■ BRIEF
Among the lines below, a stretch begins at the one with "Open the dim_store_ware_os" and ends at the one with "606x606 pixels.". Repeat that stretch exactly, ends included.

(ENTRIES PROVIDED Opens)

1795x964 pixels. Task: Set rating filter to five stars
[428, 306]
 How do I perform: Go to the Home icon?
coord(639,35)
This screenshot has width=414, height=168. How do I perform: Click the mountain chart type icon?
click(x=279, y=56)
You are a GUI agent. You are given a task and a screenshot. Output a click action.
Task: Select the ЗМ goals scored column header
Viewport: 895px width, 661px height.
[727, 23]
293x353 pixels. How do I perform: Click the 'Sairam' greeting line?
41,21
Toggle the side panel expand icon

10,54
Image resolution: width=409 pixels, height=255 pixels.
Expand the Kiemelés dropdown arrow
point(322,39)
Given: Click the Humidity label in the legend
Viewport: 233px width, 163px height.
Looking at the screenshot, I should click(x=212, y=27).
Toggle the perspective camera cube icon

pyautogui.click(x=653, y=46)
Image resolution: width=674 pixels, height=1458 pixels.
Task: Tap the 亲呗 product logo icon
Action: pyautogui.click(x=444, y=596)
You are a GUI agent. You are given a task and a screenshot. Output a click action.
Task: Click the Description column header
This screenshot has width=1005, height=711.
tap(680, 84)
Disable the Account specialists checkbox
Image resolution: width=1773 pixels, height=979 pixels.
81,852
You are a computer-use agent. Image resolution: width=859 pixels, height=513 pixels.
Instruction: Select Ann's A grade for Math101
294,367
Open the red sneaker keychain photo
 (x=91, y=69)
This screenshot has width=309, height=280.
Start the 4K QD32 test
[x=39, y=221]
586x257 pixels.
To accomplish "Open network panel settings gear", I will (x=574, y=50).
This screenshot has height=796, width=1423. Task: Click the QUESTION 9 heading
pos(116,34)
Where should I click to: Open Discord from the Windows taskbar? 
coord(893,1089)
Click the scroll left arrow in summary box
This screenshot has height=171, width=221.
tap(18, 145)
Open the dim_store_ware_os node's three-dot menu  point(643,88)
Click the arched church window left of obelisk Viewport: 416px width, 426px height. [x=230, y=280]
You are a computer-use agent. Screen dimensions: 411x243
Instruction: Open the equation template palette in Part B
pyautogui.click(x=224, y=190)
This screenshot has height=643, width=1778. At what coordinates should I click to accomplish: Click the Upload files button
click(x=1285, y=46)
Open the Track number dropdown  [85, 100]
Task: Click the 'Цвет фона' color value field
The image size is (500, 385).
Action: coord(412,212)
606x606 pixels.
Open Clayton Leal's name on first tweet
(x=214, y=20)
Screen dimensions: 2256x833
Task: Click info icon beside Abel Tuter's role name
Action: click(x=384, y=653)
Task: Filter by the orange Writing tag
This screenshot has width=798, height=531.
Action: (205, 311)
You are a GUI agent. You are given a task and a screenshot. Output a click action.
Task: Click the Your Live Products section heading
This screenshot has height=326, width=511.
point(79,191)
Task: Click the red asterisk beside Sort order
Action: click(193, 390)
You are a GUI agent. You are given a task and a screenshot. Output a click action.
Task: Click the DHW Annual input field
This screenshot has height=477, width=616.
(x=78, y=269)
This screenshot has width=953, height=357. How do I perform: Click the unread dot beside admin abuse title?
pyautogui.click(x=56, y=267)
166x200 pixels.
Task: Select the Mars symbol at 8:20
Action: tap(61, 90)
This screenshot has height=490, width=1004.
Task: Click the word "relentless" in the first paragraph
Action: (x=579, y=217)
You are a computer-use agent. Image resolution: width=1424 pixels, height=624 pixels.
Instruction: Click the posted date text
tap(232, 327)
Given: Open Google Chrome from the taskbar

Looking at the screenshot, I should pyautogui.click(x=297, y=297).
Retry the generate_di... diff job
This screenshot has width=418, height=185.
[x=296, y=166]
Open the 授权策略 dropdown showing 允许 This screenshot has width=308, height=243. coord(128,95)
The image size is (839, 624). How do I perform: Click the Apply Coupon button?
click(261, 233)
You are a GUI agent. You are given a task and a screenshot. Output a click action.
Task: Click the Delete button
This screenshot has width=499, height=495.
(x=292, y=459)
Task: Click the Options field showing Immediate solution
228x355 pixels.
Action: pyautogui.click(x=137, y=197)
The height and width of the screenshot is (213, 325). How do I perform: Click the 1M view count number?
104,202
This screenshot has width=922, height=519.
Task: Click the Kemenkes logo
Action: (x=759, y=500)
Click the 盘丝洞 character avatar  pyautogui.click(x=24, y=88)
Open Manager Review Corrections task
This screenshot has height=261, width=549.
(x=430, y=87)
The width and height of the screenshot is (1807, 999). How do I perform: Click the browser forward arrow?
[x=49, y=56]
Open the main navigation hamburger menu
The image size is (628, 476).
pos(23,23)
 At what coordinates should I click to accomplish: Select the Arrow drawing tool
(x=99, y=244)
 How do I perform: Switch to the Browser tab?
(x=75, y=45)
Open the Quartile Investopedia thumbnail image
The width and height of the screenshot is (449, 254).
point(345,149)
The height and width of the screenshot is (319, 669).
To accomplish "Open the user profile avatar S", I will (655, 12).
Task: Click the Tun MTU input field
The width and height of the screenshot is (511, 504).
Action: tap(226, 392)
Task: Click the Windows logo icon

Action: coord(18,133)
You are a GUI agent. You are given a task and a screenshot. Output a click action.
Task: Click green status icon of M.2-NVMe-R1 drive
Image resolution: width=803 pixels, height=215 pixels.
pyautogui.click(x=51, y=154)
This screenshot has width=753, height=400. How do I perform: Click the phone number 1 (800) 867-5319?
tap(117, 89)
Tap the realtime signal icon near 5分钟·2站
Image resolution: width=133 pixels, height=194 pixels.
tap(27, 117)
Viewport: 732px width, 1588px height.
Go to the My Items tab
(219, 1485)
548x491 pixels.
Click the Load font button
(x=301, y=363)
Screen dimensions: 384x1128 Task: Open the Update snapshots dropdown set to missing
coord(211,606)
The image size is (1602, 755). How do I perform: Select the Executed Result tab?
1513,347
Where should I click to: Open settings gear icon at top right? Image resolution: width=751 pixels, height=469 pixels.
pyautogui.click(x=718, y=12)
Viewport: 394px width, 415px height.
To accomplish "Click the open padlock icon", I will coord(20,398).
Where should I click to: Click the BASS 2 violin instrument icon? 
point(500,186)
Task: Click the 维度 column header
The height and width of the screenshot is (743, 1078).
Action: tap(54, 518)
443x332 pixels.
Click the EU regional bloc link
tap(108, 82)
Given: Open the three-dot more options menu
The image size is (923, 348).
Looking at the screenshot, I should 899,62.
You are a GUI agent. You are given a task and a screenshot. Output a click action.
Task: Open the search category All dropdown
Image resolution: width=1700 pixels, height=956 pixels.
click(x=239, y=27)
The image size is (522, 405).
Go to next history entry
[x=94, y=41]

(ENTRIES PROVIDED Closes)

■ SOLUTION
Open the dim_store_ware_os node's three-dot menu  point(643,88)
Click the arched church window left of obelisk Viewport: 416px width, 426px height. [x=230, y=280]
You are a computer-use agent. Screen dimensions: 411x243
Instruction: Open the equation template palette in Part B
pyautogui.click(x=224, y=190)
This screenshot has height=643, width=1778. At what coordinates should I click to accomplish: Click the Upload files button
click(x=1285, y=46)
Open the Track number dropdown  [85, 100]
Task: Click the 'Цвет фона' color value field
The image size is (500, 385).
Action: coord(412,212)
606x606 pixels.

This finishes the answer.